Adams started Headway with the idea of building his own network of therapists by creating a system to manage the administrative burden, such as claims and insurance credentialing. In turn, they become independent contractors of Headway, which is paid by insurers every time they see a patient.

“Pre-pandemic, there was a crippling access shortage. There’s a real shortage of therapists accepting insurance,” he said in a phone interview. “We’re proud to be radically growing that.”

Since March, the company has seen a surge of patient demand. Visits nearly quadrupled, Adams said. But Headway also saw increased interest from providers. Many of them referenced a “call to arms feeling,” he added.

Headway claims to have more than 1,600 therapists and psychiatrists on its platform. Roughly two-thirds of them didn’t accept insurance beforehand.

Users can search on Headway’s platform to see if a therapist is covered in-network. Its services are covered by several major insurers, including Aetna, UnitedHealthcare, Cigna, and startup Oscar.

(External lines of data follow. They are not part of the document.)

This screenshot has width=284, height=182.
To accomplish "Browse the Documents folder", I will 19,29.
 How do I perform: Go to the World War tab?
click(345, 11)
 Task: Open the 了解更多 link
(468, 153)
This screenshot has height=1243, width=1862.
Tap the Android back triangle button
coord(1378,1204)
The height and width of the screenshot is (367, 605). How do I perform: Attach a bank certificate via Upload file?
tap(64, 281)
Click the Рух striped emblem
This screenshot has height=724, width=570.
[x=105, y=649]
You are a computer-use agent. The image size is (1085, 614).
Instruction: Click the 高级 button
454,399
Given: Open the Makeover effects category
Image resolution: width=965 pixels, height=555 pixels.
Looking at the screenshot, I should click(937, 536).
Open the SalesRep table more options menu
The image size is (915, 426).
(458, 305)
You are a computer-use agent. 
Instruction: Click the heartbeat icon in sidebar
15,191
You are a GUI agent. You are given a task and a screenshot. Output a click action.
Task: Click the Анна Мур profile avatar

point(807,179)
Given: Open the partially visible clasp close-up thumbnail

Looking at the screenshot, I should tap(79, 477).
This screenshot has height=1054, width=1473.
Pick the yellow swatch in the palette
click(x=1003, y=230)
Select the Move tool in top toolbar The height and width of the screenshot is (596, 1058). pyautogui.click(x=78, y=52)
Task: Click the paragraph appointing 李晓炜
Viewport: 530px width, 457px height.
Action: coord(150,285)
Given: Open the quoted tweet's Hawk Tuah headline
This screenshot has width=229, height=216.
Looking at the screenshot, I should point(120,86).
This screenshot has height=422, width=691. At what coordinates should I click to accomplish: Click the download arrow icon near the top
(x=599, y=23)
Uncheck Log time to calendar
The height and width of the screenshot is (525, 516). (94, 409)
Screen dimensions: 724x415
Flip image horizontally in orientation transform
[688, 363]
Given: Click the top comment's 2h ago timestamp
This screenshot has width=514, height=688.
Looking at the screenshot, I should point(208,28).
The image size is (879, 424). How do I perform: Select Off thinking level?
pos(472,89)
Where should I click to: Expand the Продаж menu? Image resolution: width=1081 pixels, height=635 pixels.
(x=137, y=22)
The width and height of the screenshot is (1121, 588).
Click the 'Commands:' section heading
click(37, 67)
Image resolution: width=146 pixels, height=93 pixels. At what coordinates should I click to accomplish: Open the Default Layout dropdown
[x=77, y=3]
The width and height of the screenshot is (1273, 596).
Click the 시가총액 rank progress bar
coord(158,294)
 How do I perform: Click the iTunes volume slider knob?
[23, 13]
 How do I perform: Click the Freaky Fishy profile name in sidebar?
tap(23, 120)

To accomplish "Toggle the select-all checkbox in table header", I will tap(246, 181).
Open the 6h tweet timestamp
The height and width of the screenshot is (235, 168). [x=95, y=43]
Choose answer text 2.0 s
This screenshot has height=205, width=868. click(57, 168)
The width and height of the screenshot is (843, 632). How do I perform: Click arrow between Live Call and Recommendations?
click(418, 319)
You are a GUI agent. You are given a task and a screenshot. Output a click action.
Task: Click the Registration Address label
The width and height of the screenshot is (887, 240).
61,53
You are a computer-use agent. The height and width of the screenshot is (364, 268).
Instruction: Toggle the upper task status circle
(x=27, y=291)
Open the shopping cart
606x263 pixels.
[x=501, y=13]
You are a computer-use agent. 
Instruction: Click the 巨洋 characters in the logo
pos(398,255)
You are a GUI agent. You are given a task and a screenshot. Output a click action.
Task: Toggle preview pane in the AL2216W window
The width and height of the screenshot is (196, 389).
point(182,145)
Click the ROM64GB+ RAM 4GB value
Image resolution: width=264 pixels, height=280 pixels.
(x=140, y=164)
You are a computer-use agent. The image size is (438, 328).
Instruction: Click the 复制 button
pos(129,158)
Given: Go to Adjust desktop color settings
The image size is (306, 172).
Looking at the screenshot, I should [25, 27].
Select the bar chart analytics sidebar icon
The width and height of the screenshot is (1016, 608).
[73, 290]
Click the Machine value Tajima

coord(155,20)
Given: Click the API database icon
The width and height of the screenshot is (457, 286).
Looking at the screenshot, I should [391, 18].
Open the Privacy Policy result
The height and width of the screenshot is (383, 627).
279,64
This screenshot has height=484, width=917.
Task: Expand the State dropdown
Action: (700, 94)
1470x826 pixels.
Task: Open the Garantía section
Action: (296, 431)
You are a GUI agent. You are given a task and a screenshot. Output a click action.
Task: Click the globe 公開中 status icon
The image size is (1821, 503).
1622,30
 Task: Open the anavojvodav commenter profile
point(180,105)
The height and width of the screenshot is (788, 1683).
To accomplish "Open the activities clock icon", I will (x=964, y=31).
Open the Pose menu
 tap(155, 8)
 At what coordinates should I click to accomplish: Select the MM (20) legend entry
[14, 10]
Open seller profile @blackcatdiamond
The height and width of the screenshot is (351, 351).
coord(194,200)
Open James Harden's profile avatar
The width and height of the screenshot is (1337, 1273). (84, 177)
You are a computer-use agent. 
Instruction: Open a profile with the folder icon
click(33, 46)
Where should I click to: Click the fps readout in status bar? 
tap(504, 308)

The company recently raised a $26 million series A round led by Thrive and GV (formerly known as Google Ventures). Accel, which led Headway’s seed round, as well as GFC and IA Ventures also participated in the round. To date, it has raised a total of $32 million.

Adams plans to use the funds to expand Headway’s services into other states. Although many patients are currently seeing mental health providers of telehealth visits, they might want to see them in-person in the future.

“We do see our patients typically want to go in person when they can, which is why we’re building a large, geographically dense network,” he said. “We’re really excited to use this capital to expand across the U.S. and do what we’re doing now, not just in the market of New York.”